_TO DO:_ Your job is to report every line of the entries that has "arrow".

Saved data entries
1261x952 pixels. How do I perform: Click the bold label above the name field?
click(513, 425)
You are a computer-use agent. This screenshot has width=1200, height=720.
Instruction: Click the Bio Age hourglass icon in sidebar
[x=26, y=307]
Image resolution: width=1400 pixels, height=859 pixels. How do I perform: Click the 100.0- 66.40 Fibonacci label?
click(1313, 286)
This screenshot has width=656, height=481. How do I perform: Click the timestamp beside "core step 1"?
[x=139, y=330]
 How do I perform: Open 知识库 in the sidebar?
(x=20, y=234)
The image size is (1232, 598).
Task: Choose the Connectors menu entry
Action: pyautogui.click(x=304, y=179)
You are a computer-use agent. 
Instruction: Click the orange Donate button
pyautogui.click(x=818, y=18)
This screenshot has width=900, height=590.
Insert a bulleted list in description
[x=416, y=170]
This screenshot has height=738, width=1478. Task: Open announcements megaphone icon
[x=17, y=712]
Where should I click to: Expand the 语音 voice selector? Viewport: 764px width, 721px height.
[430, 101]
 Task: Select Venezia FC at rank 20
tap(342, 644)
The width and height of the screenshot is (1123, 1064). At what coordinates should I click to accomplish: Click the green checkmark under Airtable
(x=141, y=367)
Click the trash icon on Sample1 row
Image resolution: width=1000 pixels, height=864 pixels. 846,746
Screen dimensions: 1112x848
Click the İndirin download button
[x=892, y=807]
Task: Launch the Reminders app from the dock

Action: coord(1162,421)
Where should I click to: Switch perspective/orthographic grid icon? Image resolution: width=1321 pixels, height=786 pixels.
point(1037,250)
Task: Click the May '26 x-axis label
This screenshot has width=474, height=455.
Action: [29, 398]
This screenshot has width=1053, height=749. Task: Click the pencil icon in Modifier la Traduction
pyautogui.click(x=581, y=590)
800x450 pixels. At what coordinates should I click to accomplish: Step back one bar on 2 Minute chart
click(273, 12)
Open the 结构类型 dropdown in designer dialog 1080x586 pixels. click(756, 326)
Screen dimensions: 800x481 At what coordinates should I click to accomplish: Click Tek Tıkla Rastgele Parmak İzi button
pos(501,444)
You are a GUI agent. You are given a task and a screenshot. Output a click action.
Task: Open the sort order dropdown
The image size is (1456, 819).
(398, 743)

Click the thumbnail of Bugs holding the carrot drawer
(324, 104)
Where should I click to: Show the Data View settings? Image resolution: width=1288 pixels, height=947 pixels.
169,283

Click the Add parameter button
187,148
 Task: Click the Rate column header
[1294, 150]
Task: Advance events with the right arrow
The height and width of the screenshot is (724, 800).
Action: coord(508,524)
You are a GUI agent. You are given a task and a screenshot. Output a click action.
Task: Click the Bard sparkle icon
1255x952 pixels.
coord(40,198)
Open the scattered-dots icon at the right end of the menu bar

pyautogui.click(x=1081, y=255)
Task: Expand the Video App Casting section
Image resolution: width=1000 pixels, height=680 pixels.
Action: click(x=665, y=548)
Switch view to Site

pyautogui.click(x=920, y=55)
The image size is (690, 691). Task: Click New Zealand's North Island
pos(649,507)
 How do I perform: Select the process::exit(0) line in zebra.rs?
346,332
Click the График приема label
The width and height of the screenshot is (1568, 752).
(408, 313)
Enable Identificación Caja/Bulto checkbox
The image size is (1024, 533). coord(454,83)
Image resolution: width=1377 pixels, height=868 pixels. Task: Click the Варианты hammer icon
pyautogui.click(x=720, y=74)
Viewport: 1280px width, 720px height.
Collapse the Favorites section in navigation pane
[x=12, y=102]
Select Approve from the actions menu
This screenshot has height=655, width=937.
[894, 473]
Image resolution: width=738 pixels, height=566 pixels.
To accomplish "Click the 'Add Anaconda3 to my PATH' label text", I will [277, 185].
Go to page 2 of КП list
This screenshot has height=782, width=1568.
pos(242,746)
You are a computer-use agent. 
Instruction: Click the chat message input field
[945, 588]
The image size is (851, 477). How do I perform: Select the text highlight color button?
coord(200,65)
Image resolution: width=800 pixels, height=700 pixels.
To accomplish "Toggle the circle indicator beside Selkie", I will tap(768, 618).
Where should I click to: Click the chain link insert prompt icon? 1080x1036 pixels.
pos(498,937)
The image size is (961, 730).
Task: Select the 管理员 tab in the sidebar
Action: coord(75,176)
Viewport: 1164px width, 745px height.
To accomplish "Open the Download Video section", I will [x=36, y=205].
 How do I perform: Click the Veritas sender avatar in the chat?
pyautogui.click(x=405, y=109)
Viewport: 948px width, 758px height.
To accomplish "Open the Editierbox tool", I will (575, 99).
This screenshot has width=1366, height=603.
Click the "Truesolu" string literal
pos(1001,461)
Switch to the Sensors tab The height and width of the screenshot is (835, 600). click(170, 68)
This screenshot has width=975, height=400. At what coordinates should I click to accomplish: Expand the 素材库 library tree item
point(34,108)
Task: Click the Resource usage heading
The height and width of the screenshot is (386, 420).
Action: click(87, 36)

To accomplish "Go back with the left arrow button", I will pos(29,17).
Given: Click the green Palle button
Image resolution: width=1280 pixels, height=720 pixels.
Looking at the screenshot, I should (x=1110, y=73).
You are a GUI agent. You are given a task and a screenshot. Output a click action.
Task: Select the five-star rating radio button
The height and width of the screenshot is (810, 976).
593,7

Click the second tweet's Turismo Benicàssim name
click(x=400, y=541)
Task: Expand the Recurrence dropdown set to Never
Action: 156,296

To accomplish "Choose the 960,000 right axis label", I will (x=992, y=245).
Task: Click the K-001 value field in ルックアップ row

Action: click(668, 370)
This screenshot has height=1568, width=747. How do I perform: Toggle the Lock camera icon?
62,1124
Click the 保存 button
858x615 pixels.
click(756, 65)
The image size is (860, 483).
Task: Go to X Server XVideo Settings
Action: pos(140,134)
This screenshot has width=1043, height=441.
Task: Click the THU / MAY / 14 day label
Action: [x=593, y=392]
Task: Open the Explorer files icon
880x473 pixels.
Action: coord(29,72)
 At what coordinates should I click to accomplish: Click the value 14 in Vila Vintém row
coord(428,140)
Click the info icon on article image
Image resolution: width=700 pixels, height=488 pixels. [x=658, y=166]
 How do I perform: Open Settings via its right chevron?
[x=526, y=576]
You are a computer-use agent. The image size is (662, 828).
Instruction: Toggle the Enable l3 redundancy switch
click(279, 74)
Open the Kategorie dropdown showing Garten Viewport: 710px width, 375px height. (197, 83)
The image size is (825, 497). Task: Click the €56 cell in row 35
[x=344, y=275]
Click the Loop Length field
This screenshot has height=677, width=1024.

_ANSWER FOR THIS EXERCISE:_
Task: Advance events with the right arrow
To accomplish "Go back with the left arrow button", I will pos(29,17).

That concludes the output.